▶ **PROBLEM TO WORK ON**: Continue the article about the campaign to save the Jordanhill Bowling Club greens, starting after its last sentence.

▶ **TEXT PASSAGE**:
+ + +
Holding on to our dear green places

Jordanhill Bowling Club in Broomhill closed recently after 122 years

Jordanhill Bowling Club is in Broomhill. Last year, it closed after 122 years. Now a campaign is under way to save its greens from development. Ian Marland reports


Oscar & Holly’s coffee shop on Crow Road is playing its part, while hundreds of local people are having their say. The local community in Broomhill is mobilising to preserve something dear to it, indeed something valued by any community - its green space.

When Jordanhill Bowling Club, whose home is on Randolph Road, closed last year, there was a collective intake of breath, and an immediate call to action.

While the activity and pursuit of the sport of bowls in itself might have withered locally, it seems any complacency about the space the club occupied for more than century has not.

Within days of the news becoming known, a campaign was under way to save the green space. And members of the local community council have been at the forefront of the battle so far.

Dr Hector Gutierrez Rufrancos, a lecturer in economics at the University of Stirling, is the council's secretary. He explained that at the very start one simple question was asked of local people: what would you do with a bowling club? Well, it seems that question has sparked quite a debate.
+ + +
▶ **RECORDS**:
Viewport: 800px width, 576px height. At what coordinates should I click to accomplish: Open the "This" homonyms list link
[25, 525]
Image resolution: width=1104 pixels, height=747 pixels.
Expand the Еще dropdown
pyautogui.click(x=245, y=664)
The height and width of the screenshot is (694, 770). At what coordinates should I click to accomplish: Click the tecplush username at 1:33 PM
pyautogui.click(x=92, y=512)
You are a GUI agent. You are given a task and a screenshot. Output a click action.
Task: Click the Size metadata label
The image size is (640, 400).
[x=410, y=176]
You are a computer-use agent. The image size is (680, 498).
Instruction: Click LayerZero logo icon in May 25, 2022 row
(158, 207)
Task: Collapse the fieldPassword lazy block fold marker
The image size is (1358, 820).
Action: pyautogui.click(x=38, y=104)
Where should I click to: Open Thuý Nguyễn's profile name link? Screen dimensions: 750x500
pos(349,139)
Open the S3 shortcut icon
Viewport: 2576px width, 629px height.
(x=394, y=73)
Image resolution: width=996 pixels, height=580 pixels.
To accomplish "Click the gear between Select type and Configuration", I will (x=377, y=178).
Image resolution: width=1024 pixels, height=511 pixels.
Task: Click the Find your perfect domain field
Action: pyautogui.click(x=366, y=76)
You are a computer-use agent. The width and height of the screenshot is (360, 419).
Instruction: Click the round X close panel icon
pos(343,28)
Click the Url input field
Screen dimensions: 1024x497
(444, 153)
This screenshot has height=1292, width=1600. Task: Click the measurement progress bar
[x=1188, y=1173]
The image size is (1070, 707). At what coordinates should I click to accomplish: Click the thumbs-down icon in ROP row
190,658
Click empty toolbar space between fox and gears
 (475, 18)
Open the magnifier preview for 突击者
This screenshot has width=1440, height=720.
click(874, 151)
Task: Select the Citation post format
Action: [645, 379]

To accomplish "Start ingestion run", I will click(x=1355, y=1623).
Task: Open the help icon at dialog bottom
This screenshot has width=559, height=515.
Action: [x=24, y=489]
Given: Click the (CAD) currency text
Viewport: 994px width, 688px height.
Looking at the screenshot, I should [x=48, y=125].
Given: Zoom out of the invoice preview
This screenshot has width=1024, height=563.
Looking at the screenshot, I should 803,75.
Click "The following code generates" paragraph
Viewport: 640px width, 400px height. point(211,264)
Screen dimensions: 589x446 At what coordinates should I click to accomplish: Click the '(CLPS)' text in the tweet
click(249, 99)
+ + +
▶ **RESULT FOR THIS TASK**:
'Interested'

“Somehow we've managed to fill up a church hall with 35-plus people. And then the amount of volunteers that have come out of the woodwork saying, I'm a local architect and I'm really interested in this and I would love to help; or people saying, hey, I'm a marketing expert and I would love to help you, has been really quite overwhelming, and I think there's a lot of latent support for this.”

Dr Hector Gutierrez Rufrancos addresses a public meeting about the bowling club
Dr Hector Gutierrez Rufrancos addresses a public meeting about the bowling club

Community right to buy legislation is an option open to people who want to keep the greens free of housing.

But there are necessary criteria, first and foremost a clear and defined desire locally to preserve and sustain a community asset, in this case the bowling club, or least its land and buildings.

To this end, Hector believes, campaigners have made a solid start. More than 340 people have responded to the question. Many of those responses have been supplied on paper forms to the local coffee shop. Many others have been submitted online.

 

The amount of volunteers that have come out of the woodwork … has been really quite overwhelming, and I think there's a lot of latent support for this

Dr Hector Gutierrez Rufrancos

 

The full results will be analysed at a special meeting this month. Suggestions already are for various community uses, from meeting hall to teaching and activity spaces. Any likely solution will no doubt be a cocktail of many different things.

After initial doubts that the trustees of the club wanted to discuss a way forward, in recent weeks they and the local council have agreed to meet.

Hector agrees the move is significant. “It is a positive development. We have gone from them not meeting with us to the opportunity to enter a dialogue.”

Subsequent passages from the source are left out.